Stapleton’s South Green will be turned into scandal-ridden Chicago of the 1920s for the fifth annual Theatre on The Green production, Chicago, on June 4–6 at 7pm nightly.
“Chicago is full of great music and dance numbers, and we have some amazing dancers,” said director El Armstrong. “Kids will get a kick out of it, while adults will get the humor in the fact that some things never change—like our fascination with grandiose crimes.”
Set in Prohibition-era Chicago, the musical is based on a 1926 play of the same name by reporter Maurine Dallas Watkins about actual criminals and crimes she reported on. The story is a satire on corruption in criminal justice and the concept of the “celebrity criminal.” Parts of the story—the supposed pregnancy used to speed up the trial, the sleek lawyer who helped define the media frenzy, and the acquittal of two murderesses—sound like a page out of Hollywood. But they were real life incidents covered by Watkins as a young reporter.
“Watkins had access to the women’s prison and she realized that stories about angry housewives killing their husbands sold newspapers,” said Armstrong. “She is represented by the ‘Mary Sunshine’ character in the play. She made a career out of the ‘merry murderesses.’”
Stapleton’s family-oriented production requires a few minor changes to the script. “There’s not that much adult language and behavior, but we’ve toned it down anyway,” Armstrong said. “People won’t find it objectionable. Adults will still get the double-entendres, but kids won’t ask ‘What does so-and-so mean?’ Parents won’t face awkward questions.
“I love this show. I’ve directed musicals that skip on story in favor of pretty tunes, but I prefer a story with meat. Chicago has it—in a fun, campy way.”
Theatre on The Green, a free theatre production, is produced by the Aurora Fox Arts Center. Last year’s performances drew an audience of more than 2,000.
Armstrong has directed several productions at the Aurora Fox and Denver Victorian Playhouse, and has acted and done sound design for many plays as well. He plans to give this production of Chicago the look of the original 1975 Broadway show: “The original production had the look of vaudeville vignettes.
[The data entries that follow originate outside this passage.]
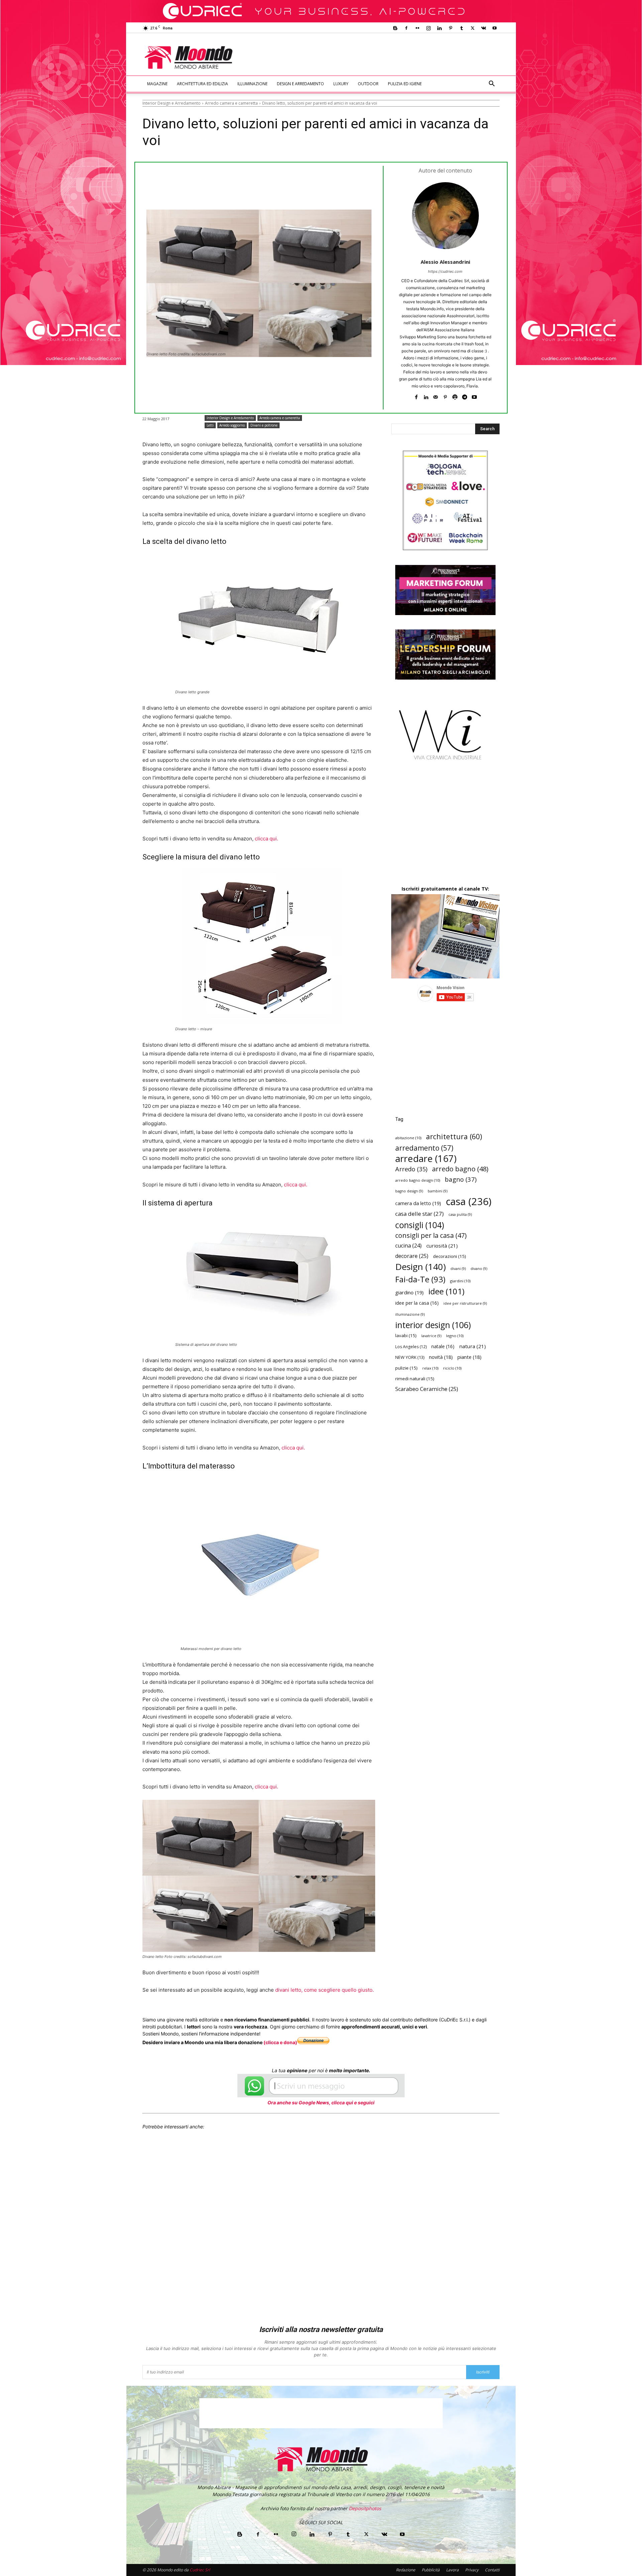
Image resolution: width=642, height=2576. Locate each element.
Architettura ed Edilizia (202, 84)
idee (446, 1291)
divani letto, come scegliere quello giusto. (324, 1990)
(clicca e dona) (280, 2042)
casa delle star (419, 1213)
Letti (210, 425)
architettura (454, 1136)
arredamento (424, 1148)
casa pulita (460, 1214)
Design (420, 1266)
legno (454, 1335)
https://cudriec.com (445, 271)
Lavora (452, 2570)
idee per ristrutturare (465, 1303)
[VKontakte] (483, 28)
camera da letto (418, 1203)
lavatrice (431, 1335)
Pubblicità (431, 2570)
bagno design (409, 1191)
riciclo (452, 1368)
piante (469, 1357)
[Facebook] (406, 28)
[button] (492, 84)
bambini (437, 1191)
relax (430, 1368)
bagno (460, 1179)
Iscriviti (483, 2371)
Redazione (405, 2570)
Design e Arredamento (300, 84)
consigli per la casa (430, 1235)
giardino (409, 1292)
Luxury (340, 84)
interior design (433, 1324)
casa (469, 1201)
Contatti (492, 2570)
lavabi (406, 1335)
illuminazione (410, 1314)
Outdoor (368, 84)
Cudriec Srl (199, 2570)
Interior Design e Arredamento (171, 103)
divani (458, 1268)
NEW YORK (409, 1357)
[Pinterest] (450, 28)
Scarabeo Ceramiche (426, 1389)
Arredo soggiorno (232, 425)
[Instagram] (428, 28)
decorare (411, 1256)
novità (441, 1357)
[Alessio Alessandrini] (445, 215)
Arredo (411, 1168)
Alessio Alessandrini (445, 261)
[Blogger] (395, 28)
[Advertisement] (376, 57)
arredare (425, 1158)
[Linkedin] (439, 28)
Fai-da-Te (420, 1279)
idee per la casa (417, 1303)
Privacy (471, 2570)
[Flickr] (417, 28)
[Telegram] (464, 395)
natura (472, 1346)
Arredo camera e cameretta (231, 103)
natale (442, 1346)
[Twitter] (472, 28)
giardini (460, 1280)
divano (478, 1268)
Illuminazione (252, 84)
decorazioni (449, 1256)
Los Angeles (411, 1347)
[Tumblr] (461, 28)
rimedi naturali (414, 1379)
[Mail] (435, 395)
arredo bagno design (417, 1180)
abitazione (408, 1137)
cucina (408, 1245)
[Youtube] (495, 28)
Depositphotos (365, 2508)
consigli (419, 1224)
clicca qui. (265, 838)
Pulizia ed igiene (405, 84)
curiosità (442, 1245)
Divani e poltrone (264, 425)
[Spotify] (454, 395)
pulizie (406, 1368)
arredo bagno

The costumes were like burlesque, with pale makeup—like traveling players. In the 1996 revival the ensemble looked like a troupe of dancers—in leotards and tights, like A Chorus Line. I prefer the vaudevillian look; the revival was too slick for me. So it’s still sexy, but not leotards and tights.”
The cast is pared down to fit this production. “The original show had a cast of 20 to 24, but we’re doing it with 14,” said Armstrong. “A few bit roles will go away and the ensemble of chorines [chorus members]—four men and four women—will play at least three roles apiece. Several play six roles. They are the busiest people in the production.”
The sleek lawyer, Billy Flynn, is played by Montclair resident Brian Harper. Harper owns Madcap Theater comedy club in Westminster and manages educational theatre school programs for Kaiser-Permanente. “I’ve done probably 2,000 live improv shows, but no scripted theatre in a long time, so Chicago will be fun,” Harper said. “I’m excited to invite our friends and neighbors.”